Le rapport de l’EFSA 2013 sur les résidus de pesticides est tout aussi rassurant après l’étude de 18 243 échantillons. Le risque à court terme a été exclu pour 99,6% et un dépassement des limites européennes a été observé pour l’avoine, les laitues, les fraises et les pêches. Qu’ils soient issus de l’agriculture biologique ou conventionnelle, 0,8% des produits dépassait les limites européennes légales.
Concernant les nitrates, les plus gros consommateurs sont ceux qui se nourrissent le plus de fruits et de légumes ainsi que les végétariens. Néanmoins, aucun lien n’a été retrouvé entre des taux élevés en nitrates et le cancer de l’estomac (2). Les nitrosamines pourraient se révéler cancérogènes, d’où un rôle potentiel dans certains cancers encore à investiguer.
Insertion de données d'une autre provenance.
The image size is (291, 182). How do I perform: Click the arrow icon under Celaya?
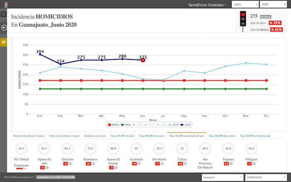click(186, 164)
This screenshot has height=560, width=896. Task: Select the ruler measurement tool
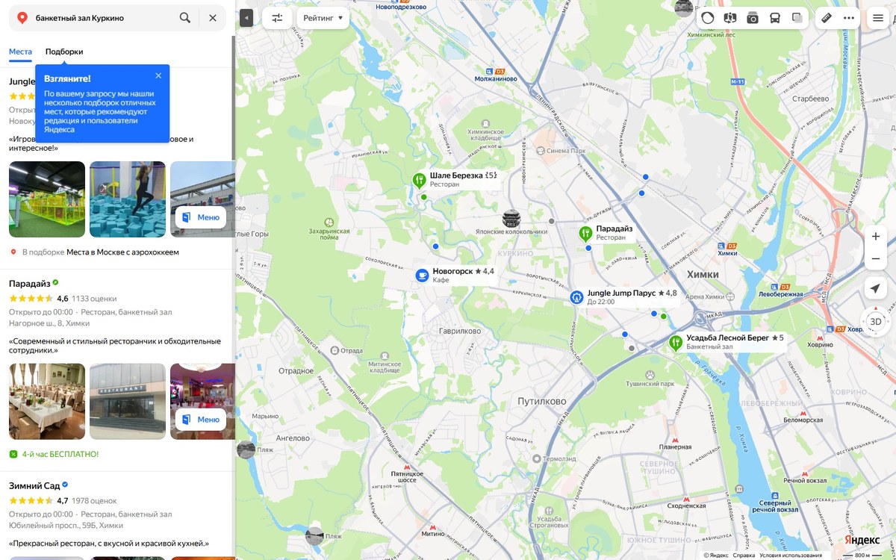pos(827,18)
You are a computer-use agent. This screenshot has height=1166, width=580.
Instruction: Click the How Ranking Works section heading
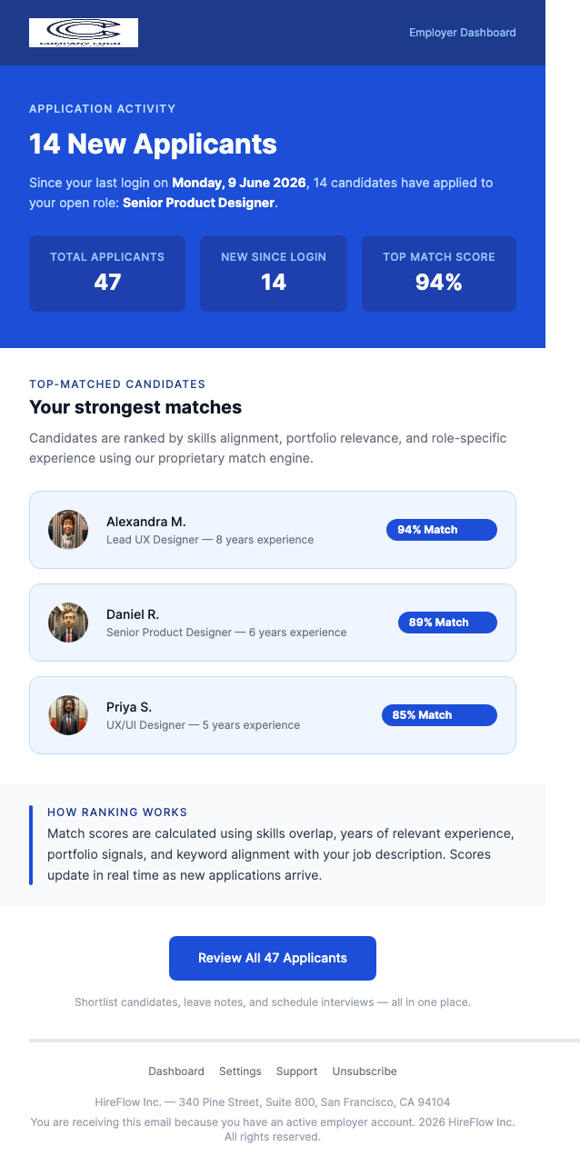[117, 812]
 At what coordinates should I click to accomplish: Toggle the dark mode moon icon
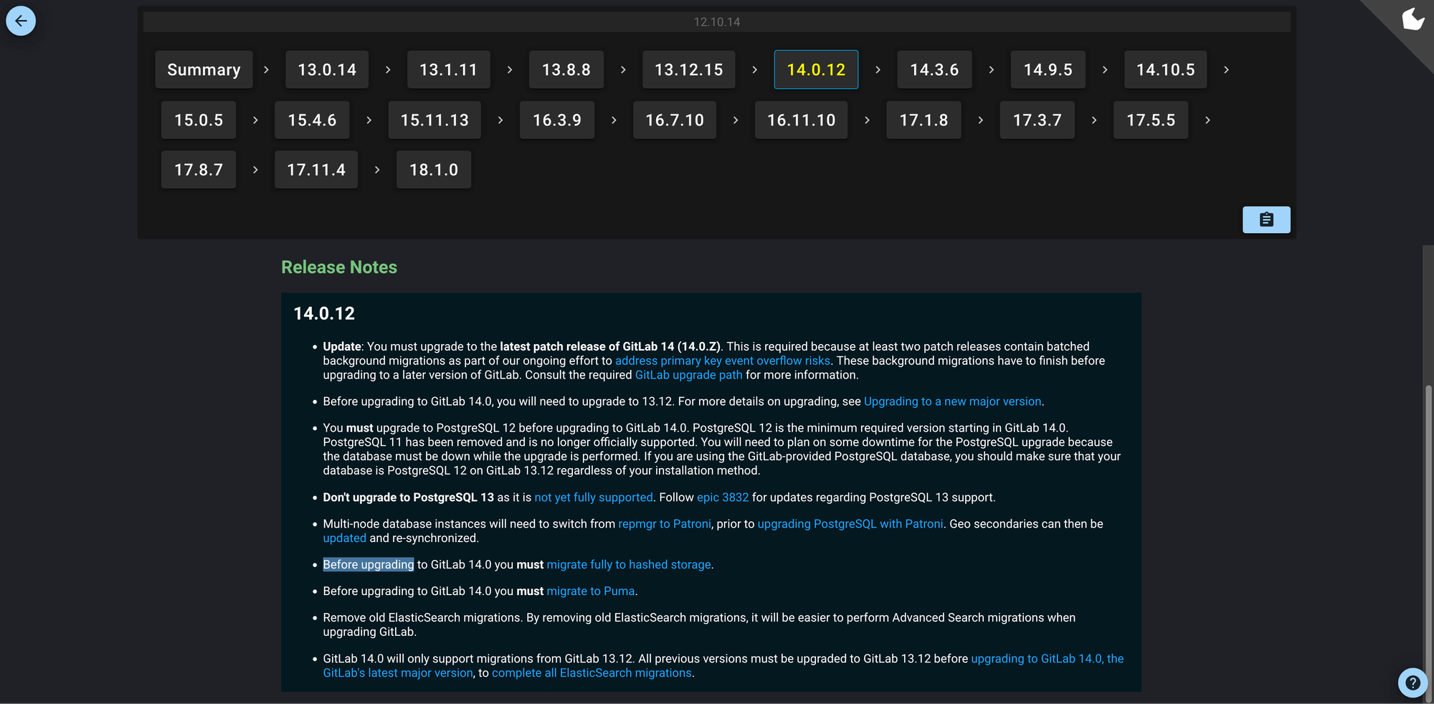click(x=1412, y=19)
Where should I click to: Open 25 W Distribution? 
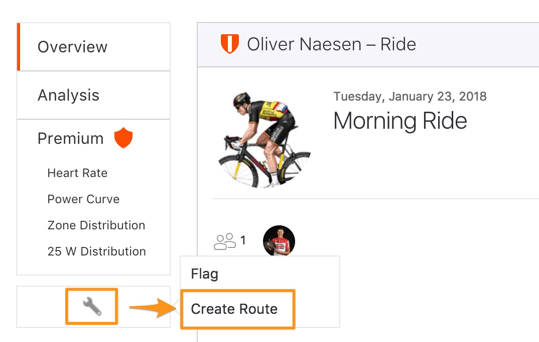pyautogui.click(x=96, y=251)
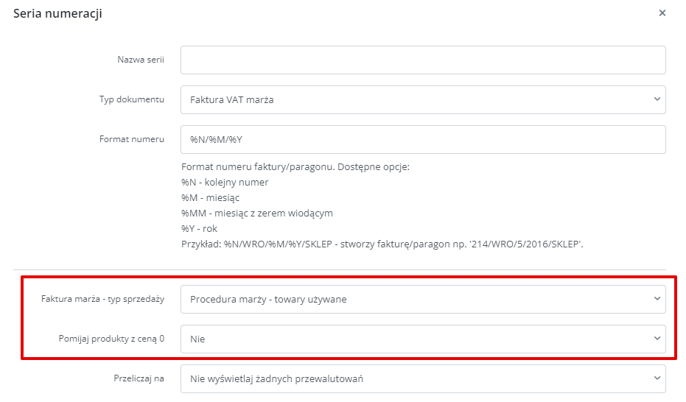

Bisphénol, mercure et fongicides…
Pour ce qui est des perturbateurs endocriniens (bisphénol A, phtalates, composés bromés), la plupart ne sont pas d’origine alimentaire. Le bisphénol A, très présent dans les plastiques alimentaires, est interdit depuis 2010. Il est très probablement impliqué dans la survenue d’une obésité. à propos des polychlorobiphényles (PCB) retrouvés dans les poissons, la dose journalière tolérable (DJT) pour les six PCB principaux a été ramenée en 2005 par l'AFSSA à 10 ng/kg/j. L’Étude de l’Alimentation Totale française 2 (EAT 2, 2011) de l’ANSES a établi que l'exposition moyenne des Français adultes représente 27 % de la DJT et que les poissons y contribuaient pour 58%. Néanmoins, seuls 2,6% des consommateurs sont susceptibles de dépasser la DJT. Quant au mercure stocké dans les poissons, il est surtout lié à l’activité volcanique sous-marine et se retrouve davantage dans les gros poissons de bout de chaîne alimentaire. « Il faut donc diversifier les poissons, conclut le nutritionniste, et privilégier les petits si l’on dépasse deux portions par semaine, et/ou se tourner vers les poissons d’élevage… ».
Autre point important, ajoute Jean-Michel Lecerf, « il ne faut pas oublier que certains pesticides, comme les fongicides, sont très bénéfiques et que de nombreuses études ont montré que les produits “Bio” sont souvent plus contaminés en mycotoxines que les produits conventionnels et sont impliquées notamment dans la survenue du cancer du foie ».
(2) Food Chem Toxicol 2012, 50, 3646-65.